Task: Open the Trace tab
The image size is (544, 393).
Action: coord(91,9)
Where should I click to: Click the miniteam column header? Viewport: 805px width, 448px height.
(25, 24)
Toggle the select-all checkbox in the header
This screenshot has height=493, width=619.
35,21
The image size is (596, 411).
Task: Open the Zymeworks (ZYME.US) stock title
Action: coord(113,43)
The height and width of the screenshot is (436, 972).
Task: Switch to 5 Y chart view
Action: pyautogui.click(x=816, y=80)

=====

* _About this task_:
An exact copy of the lines from the one with "The image size is (544, 393)." through the last line of the listing is the whole answer.

* _Exercise solution_:
The image size is (544, 393).
Action: coord(91,9)
Where should I click to: Click the miniteam column header? Viewport: 805px width, 448px height.
(25, 24)
Toggle the select-all checkbox in the header
This screenshot has height=493, width=619.
35,21
The image size is (596, 411).
Task: Open the Zymeworks (ZYME.US) stock title
Action: coord(113,43)
The height and width of the screenshot is (436, 972).
Task: Switch to 5 Y chart view
Action: pyautogui.click(x=816, y=80)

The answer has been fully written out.